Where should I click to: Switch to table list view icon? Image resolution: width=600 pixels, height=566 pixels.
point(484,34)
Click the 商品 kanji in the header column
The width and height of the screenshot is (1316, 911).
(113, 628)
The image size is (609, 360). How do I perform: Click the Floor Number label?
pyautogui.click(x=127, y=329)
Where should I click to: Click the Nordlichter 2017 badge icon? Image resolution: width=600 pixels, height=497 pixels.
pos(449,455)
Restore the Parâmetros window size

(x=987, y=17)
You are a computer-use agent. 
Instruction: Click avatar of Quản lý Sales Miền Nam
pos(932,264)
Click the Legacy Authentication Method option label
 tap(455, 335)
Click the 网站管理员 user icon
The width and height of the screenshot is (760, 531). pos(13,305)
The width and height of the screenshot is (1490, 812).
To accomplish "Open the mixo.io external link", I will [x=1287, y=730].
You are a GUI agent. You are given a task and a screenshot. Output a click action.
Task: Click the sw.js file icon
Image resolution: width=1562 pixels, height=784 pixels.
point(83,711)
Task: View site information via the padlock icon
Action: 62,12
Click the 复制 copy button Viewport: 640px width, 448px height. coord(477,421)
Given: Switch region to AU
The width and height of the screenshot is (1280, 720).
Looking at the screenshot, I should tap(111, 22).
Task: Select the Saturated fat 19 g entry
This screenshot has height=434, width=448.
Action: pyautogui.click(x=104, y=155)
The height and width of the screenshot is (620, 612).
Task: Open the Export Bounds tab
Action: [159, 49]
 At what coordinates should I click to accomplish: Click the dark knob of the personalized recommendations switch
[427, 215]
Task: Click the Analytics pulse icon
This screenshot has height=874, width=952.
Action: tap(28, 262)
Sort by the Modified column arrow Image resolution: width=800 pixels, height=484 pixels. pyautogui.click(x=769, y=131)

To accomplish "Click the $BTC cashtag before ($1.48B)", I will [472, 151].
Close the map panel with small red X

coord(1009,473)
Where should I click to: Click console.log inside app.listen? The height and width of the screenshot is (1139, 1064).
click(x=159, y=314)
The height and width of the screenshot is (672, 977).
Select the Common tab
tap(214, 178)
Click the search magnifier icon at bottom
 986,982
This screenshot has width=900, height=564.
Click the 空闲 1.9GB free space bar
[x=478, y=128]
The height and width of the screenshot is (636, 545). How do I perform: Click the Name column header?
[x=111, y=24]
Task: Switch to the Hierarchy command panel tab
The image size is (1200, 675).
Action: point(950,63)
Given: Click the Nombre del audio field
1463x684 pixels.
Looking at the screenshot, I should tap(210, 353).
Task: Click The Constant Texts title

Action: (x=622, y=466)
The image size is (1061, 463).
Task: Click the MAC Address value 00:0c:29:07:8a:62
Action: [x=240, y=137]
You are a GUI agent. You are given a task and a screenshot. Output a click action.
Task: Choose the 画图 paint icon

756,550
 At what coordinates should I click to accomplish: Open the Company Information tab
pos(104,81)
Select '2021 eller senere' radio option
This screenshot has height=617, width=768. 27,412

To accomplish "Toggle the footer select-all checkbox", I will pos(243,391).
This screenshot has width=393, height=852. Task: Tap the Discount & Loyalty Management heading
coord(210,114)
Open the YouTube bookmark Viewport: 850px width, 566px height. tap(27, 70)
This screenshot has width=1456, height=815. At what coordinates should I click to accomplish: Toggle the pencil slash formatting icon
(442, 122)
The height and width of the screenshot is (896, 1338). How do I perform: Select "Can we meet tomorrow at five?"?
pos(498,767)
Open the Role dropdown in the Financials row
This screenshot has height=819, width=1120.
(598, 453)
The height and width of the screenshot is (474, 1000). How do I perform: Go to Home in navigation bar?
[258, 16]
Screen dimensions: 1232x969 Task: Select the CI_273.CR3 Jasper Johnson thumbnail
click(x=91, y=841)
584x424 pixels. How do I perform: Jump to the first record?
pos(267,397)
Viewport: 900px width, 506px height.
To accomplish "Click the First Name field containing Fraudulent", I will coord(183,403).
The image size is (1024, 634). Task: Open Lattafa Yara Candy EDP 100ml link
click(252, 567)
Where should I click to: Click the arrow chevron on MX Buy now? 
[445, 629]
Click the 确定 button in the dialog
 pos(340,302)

* * * * * * * * *

- _ACTIVITY_: Within the listing above, work out how many lines contain the string "field", and reply with that number only.

- _REPLY_: 2